Maria Nikiforova organized the Black Guards’ first unit. Nikiforova, often known by her nickname Marusya, was a Ukrainian anarchist organiser who put together the first Black Guards cell in the city of Alexandrovsk in the Ukraine. Nikiforova, who is often compared to Joan of Arc, due to her important role in a male dominated conflict from a young age, started the first Black Guards cell in an attempt to bring the land reform and wealth redistribution called for by the peasants to fruition. Nikiforova, a self-proclaimed terrorist, directed her unit of Black Guards to terrorize the Alexandrovsk local government in order to achieve the political change she desired. Later similar cells were established by Nestor Makhno throughout other portions of the Ukraine. Makhno led a "Robin Hood-like existence" during the revolution, seizing land and distributing wealth among the peasants.
On the night of April 11, 1918, Dzerzhinsky, director of the Cheka, had a force of approximately 5,000 Soviet troops attack the anarchist headquarters in Moscow.
There was no need to mount a negative political campaign as part of the suppression of the Black Guards because the Black Guards had no political power or support; their power was simply derived from their military strength. Russian revolutionary writer Victor Serge, who was initially part of anarchist movement, believed that much of the Black Guards real capacities was "wasted on small and chaotic struggles."

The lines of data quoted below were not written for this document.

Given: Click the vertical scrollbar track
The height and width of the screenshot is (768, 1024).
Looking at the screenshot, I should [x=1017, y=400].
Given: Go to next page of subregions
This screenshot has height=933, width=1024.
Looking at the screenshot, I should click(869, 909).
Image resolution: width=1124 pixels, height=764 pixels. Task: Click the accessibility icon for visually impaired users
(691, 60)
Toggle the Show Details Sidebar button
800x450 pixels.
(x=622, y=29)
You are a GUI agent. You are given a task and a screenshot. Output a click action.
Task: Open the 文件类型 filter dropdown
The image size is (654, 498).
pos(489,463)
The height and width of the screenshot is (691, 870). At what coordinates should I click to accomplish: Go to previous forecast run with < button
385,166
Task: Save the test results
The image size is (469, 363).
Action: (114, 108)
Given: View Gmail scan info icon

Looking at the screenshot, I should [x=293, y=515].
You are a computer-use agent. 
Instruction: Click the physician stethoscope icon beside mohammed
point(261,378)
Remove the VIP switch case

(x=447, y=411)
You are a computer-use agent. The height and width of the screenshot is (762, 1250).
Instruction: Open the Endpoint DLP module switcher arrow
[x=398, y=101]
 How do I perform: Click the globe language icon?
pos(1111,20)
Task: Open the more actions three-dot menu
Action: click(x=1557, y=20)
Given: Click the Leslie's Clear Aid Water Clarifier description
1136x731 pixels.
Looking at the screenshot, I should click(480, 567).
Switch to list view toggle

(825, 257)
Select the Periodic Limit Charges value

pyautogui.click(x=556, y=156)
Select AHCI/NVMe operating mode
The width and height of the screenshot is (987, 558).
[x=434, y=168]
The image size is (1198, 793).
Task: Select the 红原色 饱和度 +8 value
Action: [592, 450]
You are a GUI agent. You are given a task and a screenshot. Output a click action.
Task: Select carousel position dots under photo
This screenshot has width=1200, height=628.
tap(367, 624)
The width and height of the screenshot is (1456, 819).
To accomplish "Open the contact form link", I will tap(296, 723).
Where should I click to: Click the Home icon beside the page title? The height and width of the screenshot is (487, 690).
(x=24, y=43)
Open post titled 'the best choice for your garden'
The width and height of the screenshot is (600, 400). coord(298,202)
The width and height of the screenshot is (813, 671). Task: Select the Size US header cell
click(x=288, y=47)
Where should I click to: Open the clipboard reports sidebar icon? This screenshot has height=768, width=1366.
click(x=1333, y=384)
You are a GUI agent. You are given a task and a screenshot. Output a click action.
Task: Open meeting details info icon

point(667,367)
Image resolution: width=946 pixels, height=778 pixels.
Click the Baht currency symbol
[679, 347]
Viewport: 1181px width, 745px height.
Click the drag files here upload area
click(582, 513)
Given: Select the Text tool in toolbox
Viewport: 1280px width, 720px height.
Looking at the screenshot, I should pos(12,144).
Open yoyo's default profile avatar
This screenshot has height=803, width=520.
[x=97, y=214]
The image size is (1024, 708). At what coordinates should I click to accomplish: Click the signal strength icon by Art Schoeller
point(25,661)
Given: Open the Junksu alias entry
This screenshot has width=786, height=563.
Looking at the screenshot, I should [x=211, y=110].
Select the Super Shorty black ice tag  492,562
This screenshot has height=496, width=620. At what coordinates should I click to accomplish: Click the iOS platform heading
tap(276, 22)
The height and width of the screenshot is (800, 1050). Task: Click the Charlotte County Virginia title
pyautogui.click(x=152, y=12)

Ultimately the legacy of the Black Guards was its serving as a model for the Revolutionary Insurrectionary Army of Ukraine, otherwise known as the Black Army. Following the Treaty of Brest-Litovsk, Nestor Makhno formed a Black Guards unit in Ukraine that would later grow into what was formally known as the Revolutionary Insurrectionary Army of Ukraine (RIAU). The RIAU may have been considered a continuation of the Black Guards if it were not on a far larger, more organized, and unified scale.